A study of psychological factors in fibromyalgia patients found an association between alexithymia — a self-awareness personality disposition — and coping strategies that coincide with patients’ perceived social support.
The researchers argue for a need to assess and deal with alexithymia as part of a treatment strategy for fibromyalgia patients.
The study, “Coping strategies and perceived social support in fibromyalgia syndrome: Relationship with alexithymia,” was published in the Scandinavian Journal of Psychology.
Alexithymia is defined as a self-awareness problem that makes it difficult for some people to recognize their own emotions and feelings. These individuals have a hard time understanding their own self-experience or the nuances of how others feel. They also tend to pay too much attention to other events.
In the study, researchers used the Toronto Alexithymia Scale, a questionnaire that measures three aspects of alexithymia: difficulty identifying feelings (DIF); difficulty describing feelings (DDF); and externally-oriented thinking (EOT) — the tendency to focus on outside events and not on their inner emotional experience.

Exercise tasks.
1. Answer these from the fibromyalgia text:
(a) In which journal was the study published?
(b) What questionnaire did the researchers use to measure alexithymia?
(c) What does the abbreviation EOT stand for?
2. Carry on writing the fibromyalgia text from the point where it stops.
The material that comes after this has nothing to do with the fibromyalgia text.

Collected material.
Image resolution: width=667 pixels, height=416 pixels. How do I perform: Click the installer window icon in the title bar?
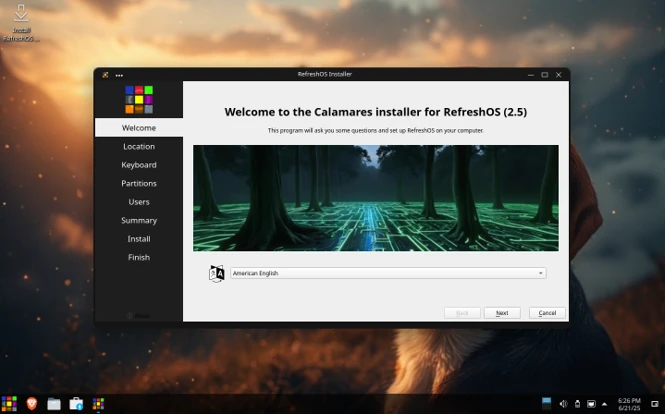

Task results.
1.
(a) The Scandinavian Journal of Psychology
(b) The Toronto Alexithymia Scale
(c) Externally-oriented thinking

2.
A battery of tests assessing coping strategies, perceived social support, alexithymia, psychological distress, and pain intensity was completed by 153 fibromyalgia patients.
High levels of psychological distress (mainly anxiety and depression) and alexithymia were observed in the fibromyalgia patients who participated in the study.
The Coping Orientations to Problems Experienced scale (Brief COPE), a questionnaire that assesses coping techniques in a variety of stressful situations, was used to measure coping strategies.
Fibromyalgia patients scored higher on problem-focused coping, which includes active coping, instrumental support, and planning. They scored lower on two other coping strategies: emotion-focused coping, which includes acceptance, emotional support, humor, positive reframing, and religion; and dysfunctional coping, which involves behavioral disengagement, denial, self-distraction, self-blame, substance use, and venting.
The higher the alexithymia score (total and EOT), the lower the problem-focused coping score, and vice versa.
Likewise, those scoring high on the alexithymia assessment (total, DDF, and EOT) had lower emotion-focused coping scores, and vice versa. Total and DIF scores were also associated with dysfunctional coping.
All the scores (total, DIF, DDF and EOT) coincided with psychological distress scores — mainly anxiety and depression.
The Multidimensional Scale of Perceived Social Support (MSPSS), a self-report measure of social support, showed that lower scores on perceived social support were associated with higher alexithymia scores (total, DIF and DDF).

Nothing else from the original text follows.